As of September 30, 2021, SCB had total assets of over 673,276 billion VND and charter capital of over 20,020 billion VND. It has been Vietnam's largest bank by assets.

== Controversies ==

===Bank run===
On October 6, 2022, Truong My Lan, chairwoman of Van Thinh Phat Group, was arrested on charges of fraud in the issuance and trading of An Dong bonds. Vietnamese sources refer to October 8.

This led to a bank run, a massive withdrawal of money by customers at SCB.

=== Scandal ===
As of November 2023, many customers' savings deposits at SCB were converted into corporate bond purchases or Manulife life insurance. According to the records, many customers made savings deposits, but were misled by the bank's employees due to changes in their explanations. In 2023, they met with SCB's leaders many times but did not receive a clear answer about when they would be refunded. In January 2023, SCB stated that they only introduced the product, with the bond issuing company responsible for refunding. Customers responded by accusing SCB of being deliberately vague in their advice, and using high interest rates to lure them into switching to buying bonds.
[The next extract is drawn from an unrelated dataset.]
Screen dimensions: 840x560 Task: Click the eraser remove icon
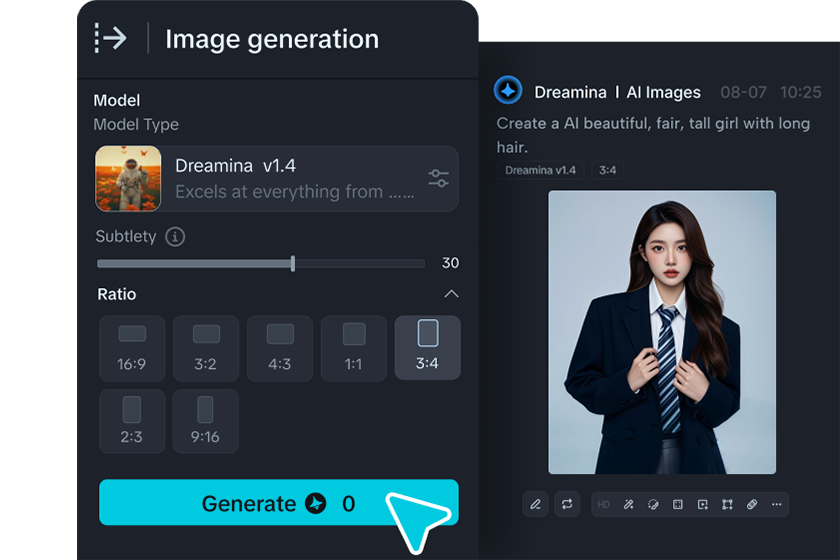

In July 2023, the State Bank of Vietnam decided to apply special control measures to SCB. Subsequently, the bank continuously closed branches and transaction offices.

As of January 2024, police supposedly tried to find about 42,000 defrauded depositors who had not received interest or principal payments since the arrest of Lan in October 2022.

===2024 Trương Mỹ Lan trials===
In March 2024, the judge presiding over the trial of Trương Mỹ Lan said that "SCB should have been placed under special control by the government in 2018", but because of a bribed report by an inspector at the State Bank of Vietnam "the decision was delayed until 2022. The former chairman of the bank, Bui Anh Dung was accused of approving 404 loans to Truong My Lan between 2013 and 2022, which cost the bank US$8.62 billion. Lan was sentenced to death in April 2024; her appeal against the sentence was rejected in December 2024. Under Vietnamese law her sentence may be commuted to life imprisonment if she returns three-quarters of the approximately US$12 billion she was convicted of embezzling (it was reported that actual damage may have been $27b).

In October 2024 Lan was also convicted of money laundering, and sentenced to life imprisonment.